Unix & Linux Asked on December 6, 2021
I have a c program on a Cyclone 5 that does an FFT using the connected FPGA. This program currently takes 256 bytes from stdin
and then process it gives the FFT results on stdout
. I run it like this from the Linux bash on the Cyclone 5.
./fpga_fft < input_s16le_audio.pcm
This only evaluates the first 256 bytes.

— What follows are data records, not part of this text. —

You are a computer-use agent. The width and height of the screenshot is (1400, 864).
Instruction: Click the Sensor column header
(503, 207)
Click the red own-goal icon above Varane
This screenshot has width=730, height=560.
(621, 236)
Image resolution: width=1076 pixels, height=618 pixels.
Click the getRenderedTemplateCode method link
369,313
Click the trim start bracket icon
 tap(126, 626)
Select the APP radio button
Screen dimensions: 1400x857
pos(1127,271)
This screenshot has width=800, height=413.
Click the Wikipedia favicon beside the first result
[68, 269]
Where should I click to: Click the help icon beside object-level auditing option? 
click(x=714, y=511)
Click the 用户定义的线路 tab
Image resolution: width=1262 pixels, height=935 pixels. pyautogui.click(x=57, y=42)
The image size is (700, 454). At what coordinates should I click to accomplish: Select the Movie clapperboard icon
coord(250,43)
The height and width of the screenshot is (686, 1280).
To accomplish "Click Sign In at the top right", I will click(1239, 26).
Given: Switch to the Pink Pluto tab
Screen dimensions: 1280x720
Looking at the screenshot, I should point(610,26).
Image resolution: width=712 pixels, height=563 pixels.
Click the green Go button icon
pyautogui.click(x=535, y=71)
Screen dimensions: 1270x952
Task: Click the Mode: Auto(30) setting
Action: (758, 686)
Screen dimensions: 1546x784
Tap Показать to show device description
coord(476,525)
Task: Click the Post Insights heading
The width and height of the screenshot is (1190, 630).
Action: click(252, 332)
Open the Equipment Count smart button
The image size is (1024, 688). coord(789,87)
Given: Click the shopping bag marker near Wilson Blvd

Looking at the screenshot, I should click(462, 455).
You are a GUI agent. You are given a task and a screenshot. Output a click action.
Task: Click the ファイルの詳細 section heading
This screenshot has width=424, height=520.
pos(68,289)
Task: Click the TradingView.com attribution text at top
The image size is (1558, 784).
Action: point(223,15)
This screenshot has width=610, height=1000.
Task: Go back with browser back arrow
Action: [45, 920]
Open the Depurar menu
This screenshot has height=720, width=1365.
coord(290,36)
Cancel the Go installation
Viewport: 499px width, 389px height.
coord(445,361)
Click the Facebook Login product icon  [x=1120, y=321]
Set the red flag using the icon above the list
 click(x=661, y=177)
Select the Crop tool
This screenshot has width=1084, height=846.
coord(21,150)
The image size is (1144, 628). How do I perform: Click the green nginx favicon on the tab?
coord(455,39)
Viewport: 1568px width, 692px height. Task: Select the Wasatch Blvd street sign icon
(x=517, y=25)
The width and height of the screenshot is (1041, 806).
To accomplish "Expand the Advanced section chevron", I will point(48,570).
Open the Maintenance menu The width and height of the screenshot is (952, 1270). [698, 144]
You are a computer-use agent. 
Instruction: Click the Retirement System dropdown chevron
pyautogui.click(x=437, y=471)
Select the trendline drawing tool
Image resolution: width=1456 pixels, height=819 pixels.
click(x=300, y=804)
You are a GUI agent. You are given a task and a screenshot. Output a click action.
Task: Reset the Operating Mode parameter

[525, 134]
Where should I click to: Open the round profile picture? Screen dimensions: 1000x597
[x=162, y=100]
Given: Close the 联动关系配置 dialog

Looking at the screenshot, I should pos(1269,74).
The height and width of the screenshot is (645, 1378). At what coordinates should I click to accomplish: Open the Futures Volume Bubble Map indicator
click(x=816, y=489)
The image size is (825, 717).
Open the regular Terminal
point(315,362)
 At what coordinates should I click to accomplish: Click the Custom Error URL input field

How do I do this, so that the program is continuously called with the stdin stream until all from the *.pcm file is read?
Ideas:
cat input_s16le_audio.pcm|xargs ./fpga_fft
Somehow xargs needs to be told to process 256 bytes at the time in chronological sequential order (not parallel).
Using GNU Parallel:
cat input_s16le_audio.pcm |
parallel --pipe --recend '' --block 256 ./fpga_fft
If multiple fpga_fft
cannot run in parallel, add -j0
Answered by Ole Tange on December 6, 2021
Something like this:
for i in {0..N}
do
dd if=input_s16le_audio.pcm bs=256 count=1 skip=$i | ./fpga_fft
done
Obviously you have to replace the for loop by something that stops when the whole file has been processed (when the skip value is too big, dd just sends 0 bytes, so you cannot count on a bad rc).
Now, if you have a C program, it should be that hard to change it to make it loop on its input file?